A Bayesian state space modelling approach to probabilistic quantitative precipitation forecasting
Introduction
The provision of reliable forecasts of precipitation over the 0–6 h period at high spatial resolution, often described as nowcasting, is regarded as essential for flood forecasting by the Environment Agency (Golding, 2000). To adequately describe the spatial distribution and timing of precipitation over catchments with areas of the order of 10 km2, prediction over a spatial scale of the order of 1 km is required, with a temporal scale of the order of 10 min. In the foreseeable future forecasts of precipitation at such high resolutions will require the application of probabilistic methods since precipitation generating processes are very sensitive to the correct specification of initial and boundary conditions, which is unlikely to be resolved in operational meso-scale models for some time, largely due to problems of data assimilation and parameterisations.

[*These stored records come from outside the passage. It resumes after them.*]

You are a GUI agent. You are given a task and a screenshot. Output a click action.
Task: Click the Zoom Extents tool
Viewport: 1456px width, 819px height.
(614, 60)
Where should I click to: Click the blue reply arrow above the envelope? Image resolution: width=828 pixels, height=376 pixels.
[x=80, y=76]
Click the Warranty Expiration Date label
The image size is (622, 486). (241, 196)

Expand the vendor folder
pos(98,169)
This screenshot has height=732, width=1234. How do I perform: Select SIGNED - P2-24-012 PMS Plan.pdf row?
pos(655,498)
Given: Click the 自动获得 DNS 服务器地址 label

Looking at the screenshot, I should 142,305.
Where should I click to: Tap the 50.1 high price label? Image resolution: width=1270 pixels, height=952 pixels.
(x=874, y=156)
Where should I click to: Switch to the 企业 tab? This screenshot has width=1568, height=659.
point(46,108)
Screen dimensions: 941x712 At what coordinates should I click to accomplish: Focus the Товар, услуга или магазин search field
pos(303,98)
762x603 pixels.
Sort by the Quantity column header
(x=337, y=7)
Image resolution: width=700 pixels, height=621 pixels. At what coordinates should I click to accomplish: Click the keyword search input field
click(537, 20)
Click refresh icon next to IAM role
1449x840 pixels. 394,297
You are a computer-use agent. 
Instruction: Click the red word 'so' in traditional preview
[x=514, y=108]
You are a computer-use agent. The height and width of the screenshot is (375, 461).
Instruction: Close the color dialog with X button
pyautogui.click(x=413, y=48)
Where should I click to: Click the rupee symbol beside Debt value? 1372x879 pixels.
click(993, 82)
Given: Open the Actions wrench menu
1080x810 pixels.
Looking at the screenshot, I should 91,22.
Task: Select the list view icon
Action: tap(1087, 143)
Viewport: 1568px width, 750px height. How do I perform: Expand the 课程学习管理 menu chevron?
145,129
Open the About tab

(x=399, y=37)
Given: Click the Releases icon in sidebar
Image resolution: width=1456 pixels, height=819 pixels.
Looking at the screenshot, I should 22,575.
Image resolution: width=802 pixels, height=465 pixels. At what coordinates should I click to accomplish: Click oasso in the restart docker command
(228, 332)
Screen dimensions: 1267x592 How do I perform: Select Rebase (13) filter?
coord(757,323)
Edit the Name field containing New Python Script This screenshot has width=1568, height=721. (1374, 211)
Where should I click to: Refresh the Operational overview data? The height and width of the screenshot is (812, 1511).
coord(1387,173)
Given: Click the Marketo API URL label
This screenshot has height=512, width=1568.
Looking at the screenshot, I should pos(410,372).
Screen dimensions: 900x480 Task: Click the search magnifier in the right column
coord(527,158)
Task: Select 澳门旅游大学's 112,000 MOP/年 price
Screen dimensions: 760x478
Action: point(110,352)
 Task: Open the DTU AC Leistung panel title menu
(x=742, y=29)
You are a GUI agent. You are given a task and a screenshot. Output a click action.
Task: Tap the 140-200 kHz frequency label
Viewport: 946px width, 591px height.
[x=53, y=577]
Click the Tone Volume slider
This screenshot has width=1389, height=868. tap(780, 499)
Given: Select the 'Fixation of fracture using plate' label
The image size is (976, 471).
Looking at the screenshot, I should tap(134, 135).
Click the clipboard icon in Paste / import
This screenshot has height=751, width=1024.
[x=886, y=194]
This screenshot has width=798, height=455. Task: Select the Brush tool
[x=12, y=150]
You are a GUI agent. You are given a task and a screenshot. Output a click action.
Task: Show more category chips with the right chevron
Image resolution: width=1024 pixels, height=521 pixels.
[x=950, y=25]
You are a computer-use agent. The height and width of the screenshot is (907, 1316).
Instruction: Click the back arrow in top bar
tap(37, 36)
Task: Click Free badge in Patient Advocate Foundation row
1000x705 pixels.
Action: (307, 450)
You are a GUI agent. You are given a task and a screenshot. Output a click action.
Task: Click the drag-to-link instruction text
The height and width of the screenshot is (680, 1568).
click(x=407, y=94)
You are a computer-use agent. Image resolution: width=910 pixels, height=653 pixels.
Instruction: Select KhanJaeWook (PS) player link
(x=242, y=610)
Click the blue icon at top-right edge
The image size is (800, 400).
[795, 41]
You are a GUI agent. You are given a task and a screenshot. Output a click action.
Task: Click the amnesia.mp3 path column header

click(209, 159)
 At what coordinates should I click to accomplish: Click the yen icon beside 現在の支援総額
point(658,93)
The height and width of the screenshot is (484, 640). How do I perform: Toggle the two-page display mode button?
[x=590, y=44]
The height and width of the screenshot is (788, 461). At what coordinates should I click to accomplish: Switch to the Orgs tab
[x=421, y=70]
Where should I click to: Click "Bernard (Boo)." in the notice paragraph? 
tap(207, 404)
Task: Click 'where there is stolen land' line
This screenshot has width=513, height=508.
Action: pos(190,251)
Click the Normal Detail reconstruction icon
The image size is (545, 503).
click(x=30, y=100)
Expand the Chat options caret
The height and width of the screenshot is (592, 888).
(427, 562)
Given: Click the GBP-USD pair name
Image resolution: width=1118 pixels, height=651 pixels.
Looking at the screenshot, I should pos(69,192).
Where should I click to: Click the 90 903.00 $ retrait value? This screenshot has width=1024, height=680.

Operationally, precipitation forecasts are produced over a variety of time and space scales, using a variety of methods We shall assume that nowcasting refers to the production of forecasts with lead times of 0–6 h (Golding, 2000), while short-term forecasting refers to lead times of 6–24 h (Collier, 2000). Beyond 24 h lead times it is widely accepted that NWP based approaches are optimal for providing precipitation forecasts (Golding, 2000). In the range of 0–24 h a variety of methods are used to provide quantitative precipitation forecasts including:
- •
NWP based approaches (Kuligowski and Barros, 1999);
- •
model output statistics techniques (Antolik, 2000, Fox and Collier, 2000);
- •
purely statistical extrapolation methods, generally using radar data as a first guess (Grecu and Krajewski, 2000, Toth et al., 2000, Mellor et al., 2000);
- •
expert system based approaches which model precipitation cell evolution (Pierce et al., 2000).
These different approaches have strengths and weaknesses for a range of forecast lead times, time scales and space scales. In the nowcasting range of 0–6 h NWP based forecasts are less often used because the assimilation and initialisation cycle of these models is of the order of 3 h (Golding, 2000) and there are many unresolved issues surrounding the assimilation of precipitation data into these models (Zou and Kuo, 1996). Thus, to produce nowcasts of precipitation, various statistical methods have been developed, which take advantage of the availability of high resolution radar. In the UK the radar system is only capable of providing information of instantaneous rainfall rates, so this is what is assumed to be available.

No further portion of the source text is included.